*What is required*: Echo back the listing word for word, starting at the line containing "This screenshot has" and ending with the line containing "pos(690,35)", both included. Omit the pictures from your answer.

*Data to process*:
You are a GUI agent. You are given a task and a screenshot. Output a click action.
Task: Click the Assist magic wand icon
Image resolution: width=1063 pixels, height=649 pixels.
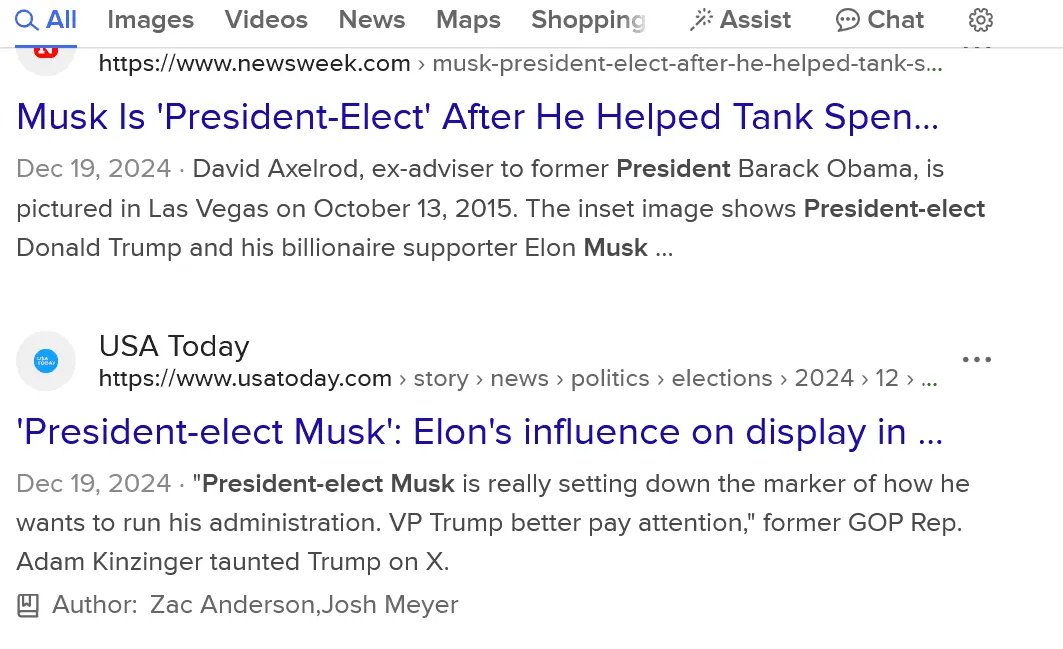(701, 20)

--

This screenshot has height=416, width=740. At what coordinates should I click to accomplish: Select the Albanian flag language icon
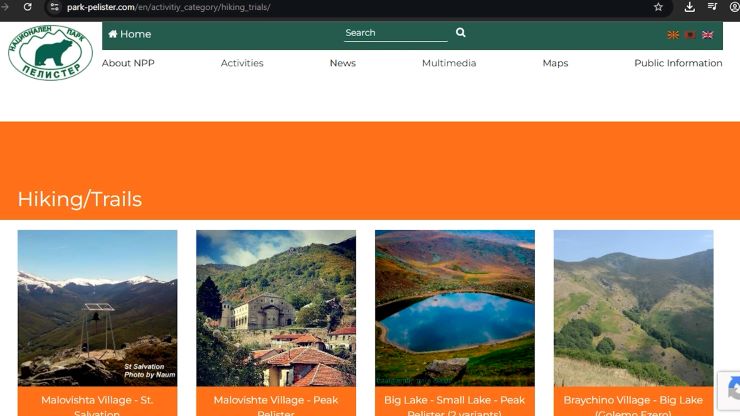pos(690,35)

*Task response*:
This screenshot has height=416, width=740. At what coordinates should I click to accomplish: Select the Albanian flag language icon
pos(690,35)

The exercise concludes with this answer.